Towns can levy a 3 percent “community impact fee” on revenues, but industry advocates are crying foul, saying that municipalities are extracting much more in additional “pay-to-play” fees as a condition of entry to the lucrative market. The issue is likely to end up in court.

Under Massachusetts law, local authorities get a say in setting the terms of cannabis operations by obliging them to sign a five-year Host Community Agreement (HCA) even before applying to the state’s Cannabis Control Commission (CCC) for a license. A contract between the municipality and the cannabis establishment, an HCA can include the 3 percent tax that must be “reasonably related to the costs imposed upon the municipality” by the cannabis operation.

But some localities have refused to conclude an agreement unless the dispensaries put up extra cash or make commitments for future payments.

“This pushes out the small guy who doesn’t have multi-million-dollar pockets,” Peter Bernard, president of the Massachusetts Growers Advocacy Council (MGAC), told Weedmaps News.

Bernard called the cities’ actions in demanding additional payments “systematic abuses of power.”

But the CCC, which reviews the agreements, refuses to get involved. Commissioner Kay Doyle has argued that without an express ban of additional payments in the law’s language, the Commission cannot intervene without possibly facing lawsuits.

Geoffrey Beckwith, executive director of the Massachusetts Municipal Association, an advocacy group for the state’s local governments, wrote Weedmaps News in an email that cities and towns in the state are empowered to negotiate contracts on behalf of local citizens just as they do when cable providers wish to enter a community. He said the cap on the HCA does not prevent further negotiations on “other aspects in the general public interest.”

Massachusetts’ retailers must also collect the state’s 6.25 percent sales tax and an additional 10.75 percent excise tax on cannabis products, bringing the total tax bill on sales to 20 percent.

Bernard’s group and MassCann/NORML, the state’s National Organization for the Reform of Marijuana Laws affiliate, petitioned the CCC on Jan. 18, 2019, in an attempt to force it to block the additional fees. But, as no one expects the commission to budge, a lawsuit is almost certain to follow.

Meanwhile, companies eager to get into the market have bowed to the pressure and agreed to payments ranging from $10,000 to $75,000 a year, noted the MassCann/NORML petition, as well as “donations” to local charities.

Some mayors have characterized the additional payments as voluntary, though the municipalities can block a license by simply refusing to sign an HCA.

In their petition, MGAC and MassCann/NORML argue that the effect of the commission’s failure to act is that “small-business owners and especially economic empowerment applicants [are] being excluded from this industry.”

The CCC voted 4-1 in early January 2019 to ask the General Court, the state’s legislature, to clarify its powers of oversight of host community agreements through new legislation. MGAC’s Bernard called this approach a “delaying tactic” that will enable the municipalities to wield their lobbying power.

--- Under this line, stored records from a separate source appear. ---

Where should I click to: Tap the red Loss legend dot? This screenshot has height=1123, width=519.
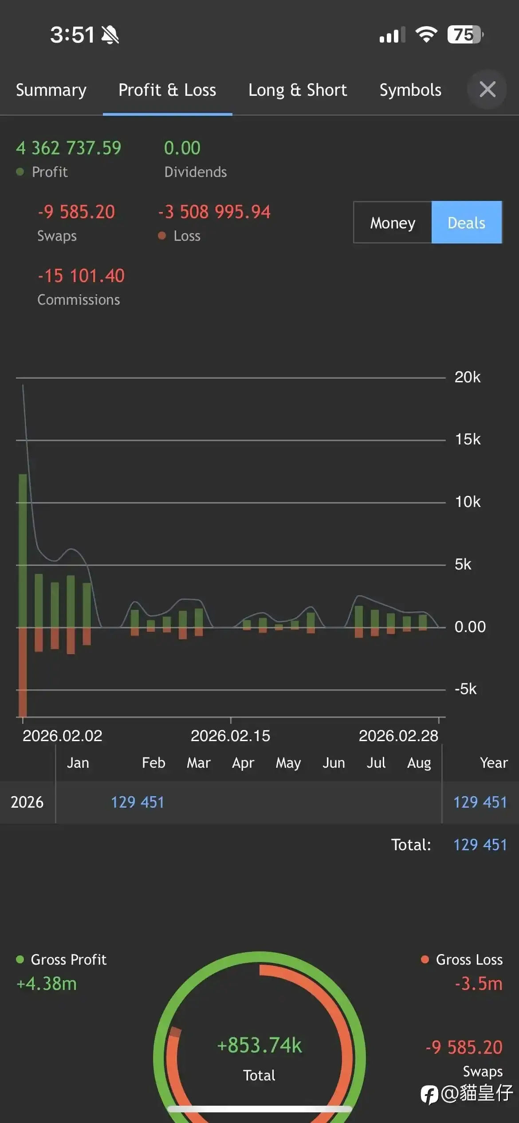click(x=162, y=236)
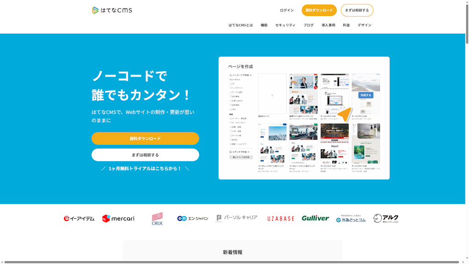The height and width of the screenshot is (264, 469).
Task: Go to the 料金 navigation item
Action: (346, 25)
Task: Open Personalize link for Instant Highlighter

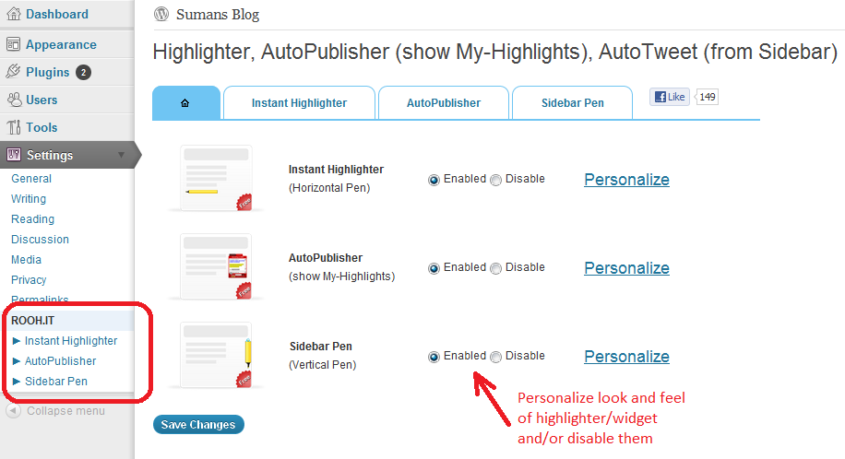Action: click(x=626, y=180)
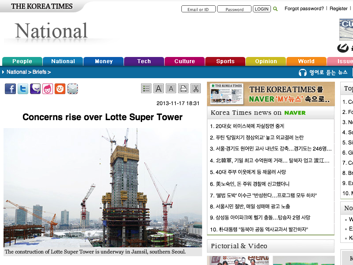
Task: Click the purple me2day share icon
Action: pos(35,89)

The towns are in a strong position as the per capita dispensary rate in Massachusetts is only 1 per 770,000 inhabitants, leaving large areas of the state to potentially become so-called “pot deserts.”

Many of the dispensaries now in operation are so overwhelmed that they advise customers to park at least a mile from the shops to avoid the large crowds lining up to buy. Some even offer free shuttle services to and from the parking lots.

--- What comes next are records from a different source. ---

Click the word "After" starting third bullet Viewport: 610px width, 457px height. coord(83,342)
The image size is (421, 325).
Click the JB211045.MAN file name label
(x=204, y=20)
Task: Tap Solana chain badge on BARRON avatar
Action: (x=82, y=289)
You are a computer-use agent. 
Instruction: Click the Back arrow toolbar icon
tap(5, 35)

And, retail operations seem to be enjoying basic banking services; several advertise that they can accept debit cards as long as they have a PIN.

Tina Sbrega, president and CEO of GFA Federal Credit Union, told Weedmaps News she foresees that “a small percentage of financial institutions will enter the cannabis banking space,” although only her institution and the BayCoast Bank are currently involved in the recreational industry.  

The CCC reports it has received 273 completed applications, including 119 for retail operations, 74 from cultivators, 40 from product manufacturers, and a smattering of others for delivery services, research institutes, testing labs, and “craft cooperatives.”